▶ [LISTE DES TÂCHES]
1) Répondez aux questions suivantes à partir de l'extrait.
(a) À quel service l'auteur a-t-il posé sa question sur l'adaptateur mini display/hdmi ?
(b) D'après la page du produit, avec quelles machines l'adaptateur laisse-t-il passer le son ?
(c) Quelles normes de port sont citées entre parenthèses ?
2) Sélectionnez chaque ligne des entrées qui contient le mot « click », puis recopiez-la.

▶ [EXTRAIT CHOISI]
Merci pour ton retour. Aurais tu une reference, ou un lien internet que l'on puisse voir exactement le modèle dont tu parle.
J'ai posé la question au service client de macway concernant leur adaptateur mini display/hdmi. Il est noté sur la page du produit qu'il laisse passer le son pour les macbook pro et les imac 2009 et bizarrement la nana de macway me dit qu'il ne fonctionne pas pour le air 2010!!!
J'ai l'impression que certains adaptateurs ne fonctionnent en audio qu'avec certains mac...
Ça me parait etrange, une norme de port (usb,FW,mini display,...) est identique quelque soit la machine non? Surtout qu'on ne compare pas des pc fabriqués par X constructeurs, ayant chacun ses normes proprietaires...
Bref je comprends toujours pas et plus je me renseigne plus je m'y perds, les avis etant divergents à chaque fois.
Si un grand gourou apple passe par le topic pour nous eclairer sur le sujet...

▶ [Entrées d'une collection]
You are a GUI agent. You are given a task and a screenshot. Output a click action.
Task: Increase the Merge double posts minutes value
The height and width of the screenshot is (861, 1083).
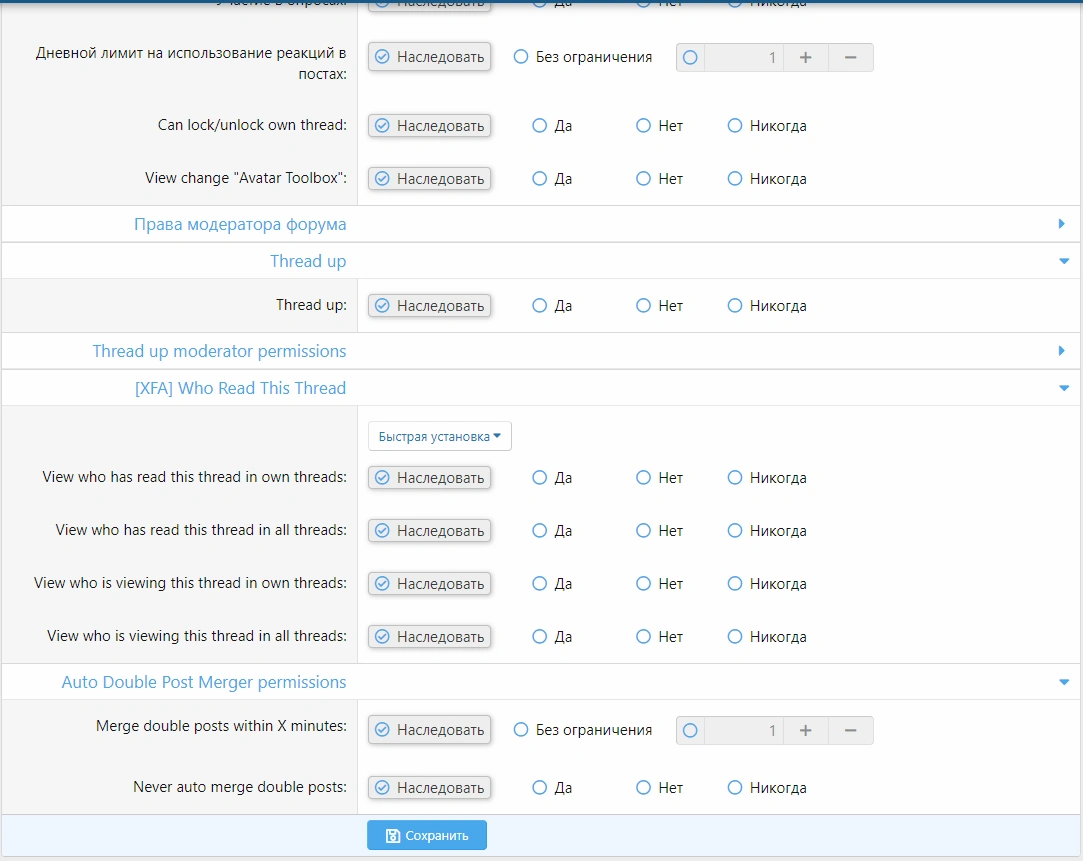point(805,731)
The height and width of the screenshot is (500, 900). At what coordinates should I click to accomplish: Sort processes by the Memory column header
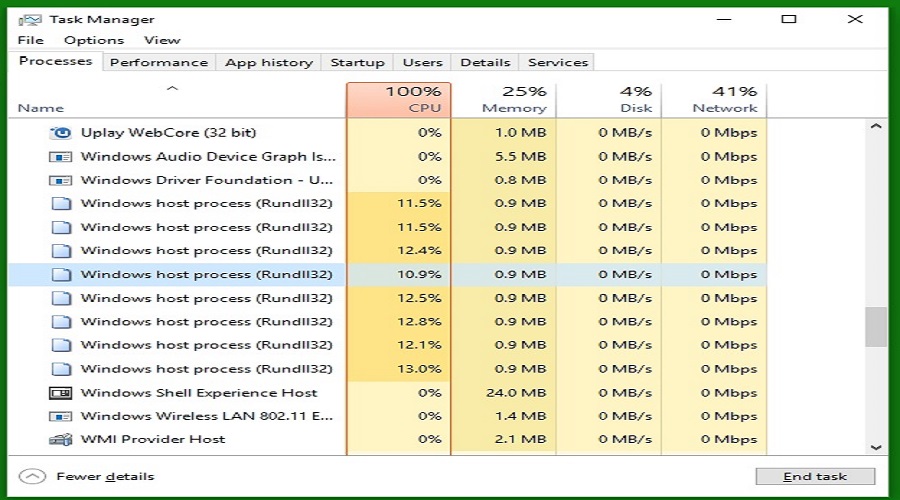(503, 100)
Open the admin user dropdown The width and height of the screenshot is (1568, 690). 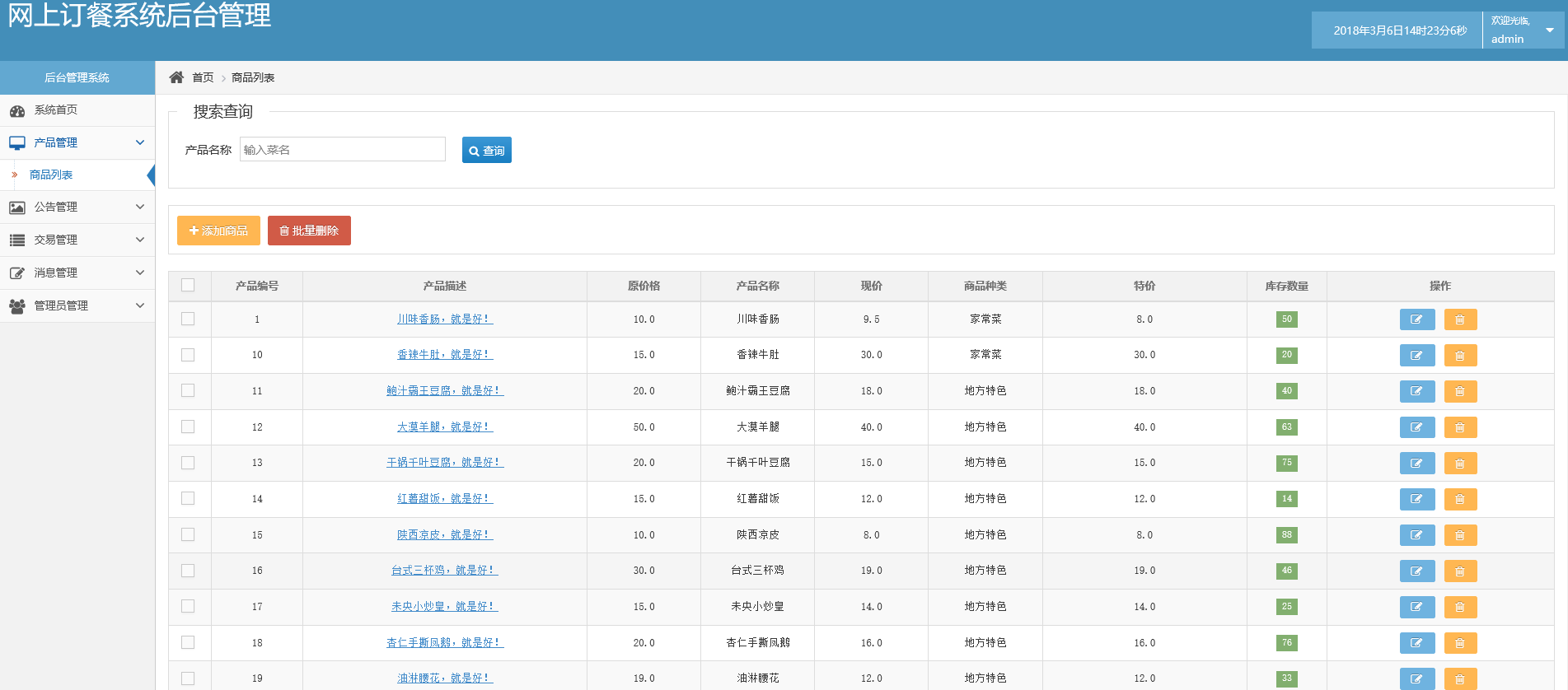(1523, 30)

▶ [RÉPONSES CORRECTES]
1)
(a) Au service client de macway.
(b) Avec les macbook pro et les imac 2009.
(c) usb, FW, mini display.

2)
You are a GUI agent. You are given a task and a screenshot. Output a click action.
The height and width of the screenshot is (500, 900). At what coordinates should I click to accomplish: Sort processes by the Memory column header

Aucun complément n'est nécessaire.